Vamos ser honestos: a indústria alimentícia gasta bilhões de dólares para tornar os ultraprocessados irresistíveis. Não é exagero. Existe uma ciência inteira por trás da combinação perfeita de sal, açúcar e gordura que maximiza o prazer e minimiza a saciedade — o chamado bliss point (ponto de êxtase, em tradução livre).
Quando você come um chips ou um biscoito recheado, seu cérebro libera dopamina — o neurotransmissor do prazer e da recompensa. Com o tempo, você precisa comer mais para ter a mesma sensação. Isso cria um ciclo parecido com o de outras dependências.
Além disso, ultraprocessados têm uma digestão muito rápida, o que dispara picos de glicose seguidos de queda abrupta — gerando fome logo depois e mais vontade de repetir o ciclo.
A boa notícia? Com estratégias de Nutrição Comportamental, é possível reaprender a comer sem proibições e sem culpa — reduzindo naturalmente o consumo desses produtos.
A ciência por trás: ultraprocessados podem modular negativamente o eixo intestino-cérebro, afetando humor, ansiedade e até o ciclo do sono.

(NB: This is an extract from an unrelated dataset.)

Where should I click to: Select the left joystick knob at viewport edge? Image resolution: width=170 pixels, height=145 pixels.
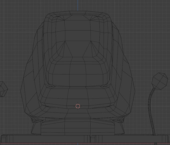3,89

Estratégias que realmente funcionam:
- Substituição progressiva — trocar um item por vez, sem radicalismos
- Comer com atenção plena (sem tela) para perceber a saciedade real
- Ter opções de snacks minimamente processados acessíveis em casa
- Não fazer restrição total — o proibido sempre parece mais gostoso
A culpa não é somente sua..A indústria também tem responsabilidade.